One interesting observation is that the run from the reservoir to the tank seems to have considerably more resistance. The calibrated flow rate through the LiterMeter pump B is about 80% of the calibrated flow rate through Pump A.

Heating the Reservoir

Heating the reservoir is not necessary. I keep a couple of spare heaters that could be used to heat the water in the reservoir if an emergency situation arose, but because of the very small volumes of water that are added to the main display tank, there is no measurable affect on temperature.

Tuning

The LiterMeter pumps are calibrated by volume. To accomplish this, the system asks you to fill a 500ml vessel and to stop the pump when complete. Once set, the system adjusts the calculated flow rate through each pump accordingly.

I found this difficult as the output of my tubing is nowhere near the controller. To overcome this challenge, I set the pumps to run continuously and timed how long it took to fill the 500ml. I repeated the test a number of times until I had an average that was within a reasonable margin of error. When I ran the calibration routine, I simply started a stop watch at the start of the test and stopped the pump at the appropriate time.

500ml - Pump A = 2.07s
500ml - Pump B = 2.47s

Once calibrated, you can then set the run time for each pump indendantly. Everything is done in metric. The initial configuration to achieve my desired rate of water exchange is:

Pump A: 12.62 liters per day.
Pump B: 12.62 liters per day.

The only reason we really care about precise calibration is to avoid any drift in salinity.

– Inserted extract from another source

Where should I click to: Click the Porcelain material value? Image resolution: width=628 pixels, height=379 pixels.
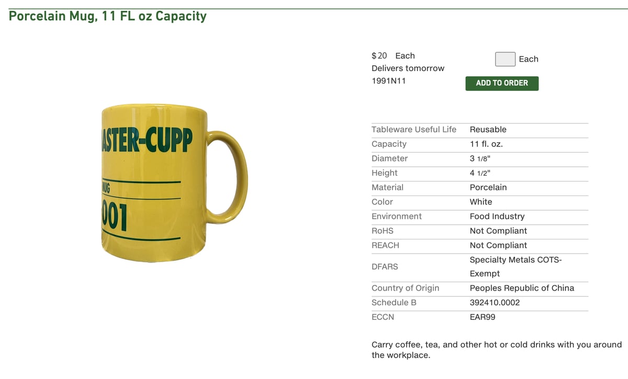pyautogui.click(x=488, y=187)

The SG of the saltwater in the storage reservoir is 1.025
The SG of the saltwater in the tank is 1.025

If the pumps are perfectly calibrated, then the tank will stay stable at 1.025.

• If there is a calibration error causing a slow increase in salinity, then the daily volume for pump A can be increased (or pump B decreased).
• If there is a calibration error causing a slow decrease in salinity, then the daily volume for pump B can be increased (or pump A decreased).

It's a little like guessing a number between 1 and 10 where the person who knows the number answers with "higher" or "lower".

The only other consideration is evaporation of tank water and the ATO. Ideally, this would be unaffected by the water change system as the volume of water in and out of the tank is balanced. However, if the margin of error is too high, the rate of evaporation could exceed the variance or vice versa. In any event, this is unlikely and the solution would be to recalibrate the pumps.

Safety

There are a couple of scenarios that warrant additional consideration.

Pump Failure or full blockage

These pumps are quiet. Without periodically checking, a failed pump could go unnoticed for weeks. The result would be a a proportionately rapid shift in salinity.

This scenario would not be immediately evident as the ATO would maintain a constant water level.

To mitigate this requires some diligence. Operation of the pumps should be checked at a minimum of every couple of days.

* I am considering installing flow sensors on the lines and connecting them to my Apex controller. I have one already that I am not using, but also haven't tested it yet. If I can trigger an alarm based on a period of inactivity, it may solve this problem.

Calibration drift or partial blockage

This would only be detectable through measuring salinity. Any unexpected change in salinity could likely be attributed to either calibration drift or a partial blockage of one of the lines.

• When the pumps are flagged for maintainence (every 300 hours), all of the lines should be cleaned to prevent salt buildup.
• Every second servicing, all of the lines should be replaced.
• Once a month, the time it takes to fill 500ml should be recorded. If there is a variance greater than 2 or 3 seconds then the lines should be cleaned and the pumps recalibrated.

Dry Reservoir

This one is pretty easy to deal with. The reservoir is very large so simply spot checking should be sufficient. However, I also plan to install a level sensor into the pressure regulating water cooler. If the water level drops for any reason, the Apex controller can alert me.

The system is expected to run for extended periods of time without requiring any adjustments. However, it does require some monitoring to ensure that all systems are opperating as expected.